WONOSOBOZONE – warga RT 09 RW 02, Kampung Sarimulyo Indah, Kelurahan Tawangsari, Kecamatan Wonosobo untuk menjaga keamanan dan ketertiban lingkungan mereka mendapat hambatan. Kejadian tak mengenakkan berupa perusakan fasilitas umum yang dibangun warga, pada Minggu dinihari (11/9) membuktikan, bahwa upaya mewujudkan kamtibmas tidak semudah membalik telapak tangan. Margono, Ketua RT setempat menyebut perusakan fasum berupa portal tersebut dilakukan justru oleh sekelompok orang, yang menurutnya merupakan warga tetangga kampung berbeda kelurahan. “Kejadiannya pada Minggu dinihari, sekitar pukul 02.30 WIB, saat 9 warga kami tengah mengadakan patroli Siskamling,” tutur Margono saat ditemui Minggu sore (11/9) di Sarimulyo, seusai melapor ke pihak berwajib, di Polsek Kota Wonosobo.
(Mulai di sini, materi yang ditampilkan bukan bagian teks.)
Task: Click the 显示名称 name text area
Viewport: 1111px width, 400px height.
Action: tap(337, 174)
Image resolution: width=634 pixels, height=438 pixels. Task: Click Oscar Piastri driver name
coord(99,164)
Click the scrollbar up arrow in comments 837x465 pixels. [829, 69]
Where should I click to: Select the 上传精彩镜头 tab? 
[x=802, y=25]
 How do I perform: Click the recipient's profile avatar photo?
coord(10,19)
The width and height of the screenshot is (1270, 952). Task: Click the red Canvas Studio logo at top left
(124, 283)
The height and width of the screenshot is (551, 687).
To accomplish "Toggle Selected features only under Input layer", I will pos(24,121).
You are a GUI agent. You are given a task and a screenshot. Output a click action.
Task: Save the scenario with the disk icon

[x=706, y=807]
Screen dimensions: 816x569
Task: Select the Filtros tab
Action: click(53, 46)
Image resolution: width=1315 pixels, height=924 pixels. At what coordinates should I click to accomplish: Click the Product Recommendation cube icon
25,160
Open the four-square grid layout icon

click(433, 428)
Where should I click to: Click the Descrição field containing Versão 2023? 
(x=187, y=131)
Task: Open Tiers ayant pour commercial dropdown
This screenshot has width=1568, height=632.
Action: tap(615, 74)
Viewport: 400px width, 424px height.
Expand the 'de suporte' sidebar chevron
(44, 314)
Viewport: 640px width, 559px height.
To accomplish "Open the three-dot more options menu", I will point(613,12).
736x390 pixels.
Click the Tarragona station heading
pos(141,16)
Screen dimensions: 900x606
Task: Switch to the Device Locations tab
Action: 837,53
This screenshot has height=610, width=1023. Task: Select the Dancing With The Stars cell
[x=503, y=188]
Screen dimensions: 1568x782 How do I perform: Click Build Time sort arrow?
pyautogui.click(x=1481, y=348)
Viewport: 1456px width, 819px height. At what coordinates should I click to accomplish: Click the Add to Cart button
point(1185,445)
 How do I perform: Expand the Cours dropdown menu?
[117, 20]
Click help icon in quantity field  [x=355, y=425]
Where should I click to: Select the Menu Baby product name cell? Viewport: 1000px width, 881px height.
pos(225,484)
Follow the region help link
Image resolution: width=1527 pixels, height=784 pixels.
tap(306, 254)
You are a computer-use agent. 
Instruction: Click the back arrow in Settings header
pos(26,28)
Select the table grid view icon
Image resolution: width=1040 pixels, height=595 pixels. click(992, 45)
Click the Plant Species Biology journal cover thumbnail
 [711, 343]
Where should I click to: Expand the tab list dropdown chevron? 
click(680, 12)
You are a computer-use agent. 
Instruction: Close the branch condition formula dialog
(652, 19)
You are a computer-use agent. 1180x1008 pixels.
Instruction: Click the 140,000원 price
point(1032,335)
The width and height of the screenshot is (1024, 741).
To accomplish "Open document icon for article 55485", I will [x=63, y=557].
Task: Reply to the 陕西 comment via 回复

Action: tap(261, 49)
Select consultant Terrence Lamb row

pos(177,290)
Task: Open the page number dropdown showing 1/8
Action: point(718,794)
Portal yang dirusak oleh 5 pria yang identitasnya telah diketahui itu, disebut Margono menjadi salah satu langkah warganya untuk mengurangi dampak negatif dari aktivitas malam di Kafe Jaya. “Warga RT 09 RW 02 Sarimulyo indah merasa tidak nyaman dengan keberadaan KAFE JAYA di tengah perkampungan, karena kuat dugaan kami di tempat itu menjual miras, dan ada juga prostitusi terselubung,” bebernya. Dugaan itu muncul, karena menurut warga, tamu-tamu di Kafe tersebut kebanyakan keluar masuk dalam keadaan mabuk,  sehingga menimbulkan kerawanan gangguan kamtibmas maupun tindakan  kekerasan, juga karena kafe dibuka sampai dini hari.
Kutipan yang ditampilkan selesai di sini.